● WORK TO BE COMPLETED: Present exactly, and only, the lines running from the line that contains "Click the budget variable name" through the end of the entries below.

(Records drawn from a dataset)
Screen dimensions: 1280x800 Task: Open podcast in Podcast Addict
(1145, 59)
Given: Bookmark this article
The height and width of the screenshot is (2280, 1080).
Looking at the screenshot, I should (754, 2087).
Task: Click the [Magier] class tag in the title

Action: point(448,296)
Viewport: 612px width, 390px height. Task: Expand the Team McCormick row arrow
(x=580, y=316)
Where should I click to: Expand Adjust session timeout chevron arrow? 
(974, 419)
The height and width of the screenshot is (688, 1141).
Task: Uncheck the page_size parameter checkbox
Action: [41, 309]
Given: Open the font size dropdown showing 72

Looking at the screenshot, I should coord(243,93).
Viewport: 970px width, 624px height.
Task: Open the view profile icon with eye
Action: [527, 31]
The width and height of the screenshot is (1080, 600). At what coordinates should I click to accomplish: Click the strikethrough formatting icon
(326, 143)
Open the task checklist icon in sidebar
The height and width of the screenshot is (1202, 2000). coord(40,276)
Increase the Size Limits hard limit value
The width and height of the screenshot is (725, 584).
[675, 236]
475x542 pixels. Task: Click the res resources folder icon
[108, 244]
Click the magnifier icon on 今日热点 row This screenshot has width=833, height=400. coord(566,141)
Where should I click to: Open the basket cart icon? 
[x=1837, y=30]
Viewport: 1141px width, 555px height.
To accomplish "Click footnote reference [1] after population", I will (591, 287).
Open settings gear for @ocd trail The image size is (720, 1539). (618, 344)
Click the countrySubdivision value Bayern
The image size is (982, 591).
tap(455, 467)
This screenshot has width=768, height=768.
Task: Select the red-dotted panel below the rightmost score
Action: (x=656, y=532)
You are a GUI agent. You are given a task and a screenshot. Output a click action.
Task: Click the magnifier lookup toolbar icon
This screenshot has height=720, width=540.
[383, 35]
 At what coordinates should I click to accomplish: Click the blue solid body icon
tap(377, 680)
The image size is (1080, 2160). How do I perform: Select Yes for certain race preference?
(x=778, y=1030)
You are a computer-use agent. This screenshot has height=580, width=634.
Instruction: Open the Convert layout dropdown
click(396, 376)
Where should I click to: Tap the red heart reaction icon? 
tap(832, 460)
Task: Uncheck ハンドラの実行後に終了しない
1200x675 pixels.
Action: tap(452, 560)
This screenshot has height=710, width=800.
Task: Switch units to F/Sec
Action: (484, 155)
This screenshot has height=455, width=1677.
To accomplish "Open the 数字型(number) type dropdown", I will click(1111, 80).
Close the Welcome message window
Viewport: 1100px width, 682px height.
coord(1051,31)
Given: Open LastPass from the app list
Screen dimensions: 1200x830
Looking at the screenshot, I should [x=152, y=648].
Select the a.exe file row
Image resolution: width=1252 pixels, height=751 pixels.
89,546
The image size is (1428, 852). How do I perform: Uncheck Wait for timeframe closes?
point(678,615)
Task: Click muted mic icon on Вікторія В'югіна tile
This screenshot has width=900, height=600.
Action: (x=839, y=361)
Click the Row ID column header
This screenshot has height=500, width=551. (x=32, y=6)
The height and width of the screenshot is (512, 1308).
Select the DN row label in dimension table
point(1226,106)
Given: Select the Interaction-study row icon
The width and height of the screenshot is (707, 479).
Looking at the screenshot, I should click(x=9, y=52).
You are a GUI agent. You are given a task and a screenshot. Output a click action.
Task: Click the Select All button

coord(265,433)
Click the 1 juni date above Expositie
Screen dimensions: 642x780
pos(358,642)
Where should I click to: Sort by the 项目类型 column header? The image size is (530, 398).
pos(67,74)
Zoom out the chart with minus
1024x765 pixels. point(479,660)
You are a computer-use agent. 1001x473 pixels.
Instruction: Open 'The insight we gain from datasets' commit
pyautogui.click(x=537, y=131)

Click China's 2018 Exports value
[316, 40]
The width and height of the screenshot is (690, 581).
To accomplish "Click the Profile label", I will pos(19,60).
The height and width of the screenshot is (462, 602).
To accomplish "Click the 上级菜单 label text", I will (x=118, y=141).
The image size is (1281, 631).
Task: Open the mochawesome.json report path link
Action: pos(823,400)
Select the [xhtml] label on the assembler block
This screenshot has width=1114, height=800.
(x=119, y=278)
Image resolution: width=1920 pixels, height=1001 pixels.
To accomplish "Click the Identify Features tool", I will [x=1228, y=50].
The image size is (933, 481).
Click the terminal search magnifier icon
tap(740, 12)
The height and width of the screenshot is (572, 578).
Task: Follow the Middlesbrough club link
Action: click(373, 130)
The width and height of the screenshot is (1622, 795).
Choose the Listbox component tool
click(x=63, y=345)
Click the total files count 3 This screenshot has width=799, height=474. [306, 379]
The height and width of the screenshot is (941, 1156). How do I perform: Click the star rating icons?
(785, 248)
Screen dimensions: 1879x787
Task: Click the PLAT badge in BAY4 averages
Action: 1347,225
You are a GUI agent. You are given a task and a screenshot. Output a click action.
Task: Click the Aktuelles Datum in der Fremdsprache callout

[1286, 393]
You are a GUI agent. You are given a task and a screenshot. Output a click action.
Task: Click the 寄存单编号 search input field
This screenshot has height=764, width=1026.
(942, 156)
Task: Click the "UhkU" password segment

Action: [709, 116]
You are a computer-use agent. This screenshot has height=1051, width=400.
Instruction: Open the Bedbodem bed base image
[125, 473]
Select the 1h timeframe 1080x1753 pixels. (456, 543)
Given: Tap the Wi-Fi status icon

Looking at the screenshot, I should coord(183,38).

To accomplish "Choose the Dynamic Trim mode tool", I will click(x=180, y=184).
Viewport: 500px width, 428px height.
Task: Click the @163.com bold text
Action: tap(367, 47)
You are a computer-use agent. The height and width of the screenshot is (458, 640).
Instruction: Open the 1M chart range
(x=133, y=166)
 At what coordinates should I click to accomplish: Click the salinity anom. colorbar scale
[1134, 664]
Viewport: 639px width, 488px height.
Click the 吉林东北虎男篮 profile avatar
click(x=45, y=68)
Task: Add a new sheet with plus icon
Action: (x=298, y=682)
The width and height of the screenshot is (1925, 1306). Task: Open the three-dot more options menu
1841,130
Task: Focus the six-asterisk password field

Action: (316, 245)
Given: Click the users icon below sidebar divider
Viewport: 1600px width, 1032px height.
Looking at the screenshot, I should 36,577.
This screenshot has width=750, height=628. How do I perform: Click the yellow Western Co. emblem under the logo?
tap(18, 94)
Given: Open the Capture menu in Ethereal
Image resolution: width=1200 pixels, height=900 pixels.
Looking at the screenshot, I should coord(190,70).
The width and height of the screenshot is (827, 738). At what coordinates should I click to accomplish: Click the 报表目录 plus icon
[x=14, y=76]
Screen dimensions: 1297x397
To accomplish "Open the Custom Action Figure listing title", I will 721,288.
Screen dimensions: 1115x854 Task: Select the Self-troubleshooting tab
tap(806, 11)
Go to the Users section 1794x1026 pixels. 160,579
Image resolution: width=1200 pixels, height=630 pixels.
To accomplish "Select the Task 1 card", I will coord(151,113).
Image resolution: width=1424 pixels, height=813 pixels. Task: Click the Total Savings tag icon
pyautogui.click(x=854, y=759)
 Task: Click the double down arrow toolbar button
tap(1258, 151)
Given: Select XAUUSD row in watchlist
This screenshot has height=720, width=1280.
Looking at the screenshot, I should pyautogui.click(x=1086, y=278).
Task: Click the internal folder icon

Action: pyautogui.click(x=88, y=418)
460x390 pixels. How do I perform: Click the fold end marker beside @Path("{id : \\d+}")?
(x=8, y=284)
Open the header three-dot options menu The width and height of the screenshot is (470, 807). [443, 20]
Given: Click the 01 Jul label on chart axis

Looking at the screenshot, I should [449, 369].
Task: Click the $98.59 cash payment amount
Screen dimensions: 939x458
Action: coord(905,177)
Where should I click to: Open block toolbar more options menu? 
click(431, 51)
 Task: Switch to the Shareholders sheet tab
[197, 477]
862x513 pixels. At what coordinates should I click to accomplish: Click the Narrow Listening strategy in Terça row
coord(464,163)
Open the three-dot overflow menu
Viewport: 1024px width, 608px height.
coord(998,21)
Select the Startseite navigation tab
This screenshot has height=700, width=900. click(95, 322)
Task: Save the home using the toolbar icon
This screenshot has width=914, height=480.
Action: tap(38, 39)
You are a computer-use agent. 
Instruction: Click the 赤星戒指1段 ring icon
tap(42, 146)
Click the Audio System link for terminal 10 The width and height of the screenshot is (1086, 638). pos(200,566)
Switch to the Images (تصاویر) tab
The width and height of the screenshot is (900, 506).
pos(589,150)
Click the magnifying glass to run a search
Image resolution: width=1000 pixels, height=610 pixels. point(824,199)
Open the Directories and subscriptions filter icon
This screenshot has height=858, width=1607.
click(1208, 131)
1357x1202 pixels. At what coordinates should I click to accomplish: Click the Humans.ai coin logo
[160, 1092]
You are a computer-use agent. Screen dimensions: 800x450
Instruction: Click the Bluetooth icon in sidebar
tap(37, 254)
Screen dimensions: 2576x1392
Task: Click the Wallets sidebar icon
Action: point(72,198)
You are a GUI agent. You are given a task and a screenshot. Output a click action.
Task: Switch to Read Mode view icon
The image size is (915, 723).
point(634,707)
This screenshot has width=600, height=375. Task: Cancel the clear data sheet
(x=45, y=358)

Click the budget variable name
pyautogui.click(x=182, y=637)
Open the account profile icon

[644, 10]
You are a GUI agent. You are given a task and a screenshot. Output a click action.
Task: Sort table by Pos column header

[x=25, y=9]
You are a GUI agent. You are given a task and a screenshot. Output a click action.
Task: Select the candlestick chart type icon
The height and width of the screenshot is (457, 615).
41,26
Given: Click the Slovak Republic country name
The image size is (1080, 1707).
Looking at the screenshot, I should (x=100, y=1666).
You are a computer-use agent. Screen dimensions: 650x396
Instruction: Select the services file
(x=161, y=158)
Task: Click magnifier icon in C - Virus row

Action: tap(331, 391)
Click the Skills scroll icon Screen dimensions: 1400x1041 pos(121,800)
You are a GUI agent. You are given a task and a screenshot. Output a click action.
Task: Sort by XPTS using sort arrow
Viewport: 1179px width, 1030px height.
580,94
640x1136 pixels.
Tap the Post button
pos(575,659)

● EXERCISE OUTPUT:
Click the budget variable name
pyautogui.click(x=182, y=637)
Open the account profile icon

[644, 10]
You are a GUI agent. You are given a task and a screenshot. Output a click action.
Task: Sort table by Pos column header

[x=25, y=9]
You are a GUI agent. You are given a task and a screenshot. Output a click action.
Task: Select the candlestick chart type icon
The height and width of the screenshot is (457, 615).
41,26
Given: Click the Slovak Republic country name
The image size is (1080, 1707).
Looking at the screenshot, I should (x=100, y=1666).
You are a computer-use agent. Screen dimensions: 650x396
Instruction: Select the services file
(x=161, y=158)
Task: Click magnifier icon in C - Virus row

Action: tap(331, 391)
Click the Skills scroll icon Screen dimensions: 1400x1041 pos(121,800)
You are a GUI agent. You are given a task and a screenshot. Output a click action.
Task: Sort by XPTS using sort arrow
Viewport: 1179px width, 1030px height.
580,94
640x1136 pixels.
Tap the Post button
pos(575,659)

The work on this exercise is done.